He had no wish to be tied down to one woman, as he expressed it so vividly, and he wished to enjoy himself and continue to play the field.
It was not at all surprising that quite a number of beautiful women had already lost their hearts to the Duke.
And he had said to his grandmother the last time she had stayed with him that he had no intention yet of settling down and he would not take a wife until he met the right person.
“How can you talk like that, dearest David?” his grandmother had asked. “From what I hear, every young unmarried girl in London is at your feet.”
“If you said, ‘is gazing at my strawberry leaves’, you would be more correct,” the Duke replied sarcastically. “As you know, Grandmama, the ambition of every young girl is to be a Duchess.”
He paused before he added sharply,
“But I have no intention of marrying some giggling little debutante who wants to capture me as a prize with which to impress her contemporaries!”
“Really, David, you do talk nonsense. Of course women want to marry you for yourself and not entirely for your title.”
The Duke forced himself not to interrupt as she battled on,
“At the same time, if a girl is really beautiful, as your mother was and comes from a reasonably suitable family, it is exactly who you require in a wife and we will welcome her with open arms.”
“I realise that, but as you well know, Grandmama, I find it difficult to be attached to one woman for any length of time.”
He saw that she was about to argue with him and so he carried on hastily,
“Shall I say that I enjoy the pursuit, in the same way as I enjoy watching one of my horses race. But once it has passed the winning post, then I begin to think of what will be the next race to interest me.”
His grandmother looked exasperated.
“You know as well as I do, dearest, that you have to marry someone. I do think it is time you took life more seriously and more important than anything else provide us with an heir to the Dukedom.”
“I quite understand what you want, Grandmama, but remember that it is I who will have to live with the much acclaimed Duchess!”
He sighed.
“I find that women after only a short acquaintance invariably repeat themselves endlessly and tell me stories I have heard before. Then, although I know I should not say it, frankly they become unspeakably boring.”
His grandmother had flung up her hands.
“Really, David, you are impossible! How can you have been bored with Lady Emma who was, I thought, one of the loveliest girls I have ever seen?”
“I agree with you there, but apart from her beauty she has nothing to say and the last time I dined with her I yawned the hours away.”
He wanted to make his grandmother laugh, but she just wrinkled her nose.

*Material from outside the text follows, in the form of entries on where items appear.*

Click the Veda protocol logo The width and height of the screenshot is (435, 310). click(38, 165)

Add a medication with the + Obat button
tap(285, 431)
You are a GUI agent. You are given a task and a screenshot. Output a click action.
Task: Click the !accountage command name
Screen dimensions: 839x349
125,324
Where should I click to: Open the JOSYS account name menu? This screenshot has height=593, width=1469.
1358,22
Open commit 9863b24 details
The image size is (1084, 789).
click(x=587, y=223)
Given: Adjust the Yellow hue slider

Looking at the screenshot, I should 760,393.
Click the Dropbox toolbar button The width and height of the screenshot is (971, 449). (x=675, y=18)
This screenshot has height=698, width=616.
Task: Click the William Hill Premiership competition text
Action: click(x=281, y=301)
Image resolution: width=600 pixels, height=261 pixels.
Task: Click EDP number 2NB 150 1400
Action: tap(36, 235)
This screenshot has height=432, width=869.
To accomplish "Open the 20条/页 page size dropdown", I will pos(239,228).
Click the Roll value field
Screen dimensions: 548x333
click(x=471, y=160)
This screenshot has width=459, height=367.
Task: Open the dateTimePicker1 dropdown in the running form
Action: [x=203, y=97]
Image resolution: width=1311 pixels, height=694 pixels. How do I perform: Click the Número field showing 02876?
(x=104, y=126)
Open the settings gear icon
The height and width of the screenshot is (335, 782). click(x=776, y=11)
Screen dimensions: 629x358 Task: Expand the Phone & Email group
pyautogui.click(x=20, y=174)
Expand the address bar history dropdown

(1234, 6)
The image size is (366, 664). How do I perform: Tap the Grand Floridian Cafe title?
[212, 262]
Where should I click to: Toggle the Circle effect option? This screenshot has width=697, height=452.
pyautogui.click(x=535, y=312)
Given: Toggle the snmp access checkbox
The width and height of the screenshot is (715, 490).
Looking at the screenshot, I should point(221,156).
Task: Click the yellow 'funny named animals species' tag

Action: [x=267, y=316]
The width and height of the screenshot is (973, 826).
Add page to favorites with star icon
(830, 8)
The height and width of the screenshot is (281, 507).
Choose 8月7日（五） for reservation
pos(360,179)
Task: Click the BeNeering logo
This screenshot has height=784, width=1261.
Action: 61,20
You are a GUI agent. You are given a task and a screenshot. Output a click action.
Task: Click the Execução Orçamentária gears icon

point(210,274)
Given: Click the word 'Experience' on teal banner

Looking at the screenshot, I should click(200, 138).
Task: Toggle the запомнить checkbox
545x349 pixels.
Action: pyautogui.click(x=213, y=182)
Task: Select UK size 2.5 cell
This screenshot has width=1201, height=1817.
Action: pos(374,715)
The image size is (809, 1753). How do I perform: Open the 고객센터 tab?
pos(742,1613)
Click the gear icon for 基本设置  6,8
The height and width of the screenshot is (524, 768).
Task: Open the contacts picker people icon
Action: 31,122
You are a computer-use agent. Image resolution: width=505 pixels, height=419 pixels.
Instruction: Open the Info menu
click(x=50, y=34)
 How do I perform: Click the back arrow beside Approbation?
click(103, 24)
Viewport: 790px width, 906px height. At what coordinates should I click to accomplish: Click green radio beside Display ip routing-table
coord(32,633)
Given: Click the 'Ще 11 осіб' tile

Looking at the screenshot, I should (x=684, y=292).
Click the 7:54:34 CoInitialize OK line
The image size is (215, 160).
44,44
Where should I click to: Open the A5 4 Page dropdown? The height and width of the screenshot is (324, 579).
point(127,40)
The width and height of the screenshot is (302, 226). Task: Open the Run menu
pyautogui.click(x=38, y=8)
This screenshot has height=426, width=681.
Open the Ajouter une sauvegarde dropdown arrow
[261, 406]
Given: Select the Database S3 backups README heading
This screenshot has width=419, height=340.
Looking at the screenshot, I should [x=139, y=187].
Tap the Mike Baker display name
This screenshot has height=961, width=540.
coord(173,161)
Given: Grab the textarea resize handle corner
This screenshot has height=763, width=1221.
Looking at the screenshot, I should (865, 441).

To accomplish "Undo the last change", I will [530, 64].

“You are really impossible, David,” she repeated. “The trouble is that you are regrettably far too clever for the average woman, but it is essential for you to be married even if you don’t settle down.”
The Duke did not continue the conversation, simply because he had heard it so often and found it tedious.
Instead he insisted on taking his grandmother to see the latest objects he had collected on a journey to Africa and she had to admit they were unusual and interesting additions to his other treasures.
He had followed the example of his ancestors, who had collected not only pictures and furniture but objects of historical interest.
His house in Park Lane and his castle in the country were the envy of all his contemporaries, as, when he had inherited the title, he found numerous treasures that had been passed down through the ages by his ancestors and he had seen none of them before.
He did not want people to envy him or to applaud his purchases and thus he only showed his most recent acquisitions to the more intelligent members of his family. After his grandmother had stopped pleading with him to marry, she had been enchanted with some exquisite carvings and strange weapons over three hundred years old.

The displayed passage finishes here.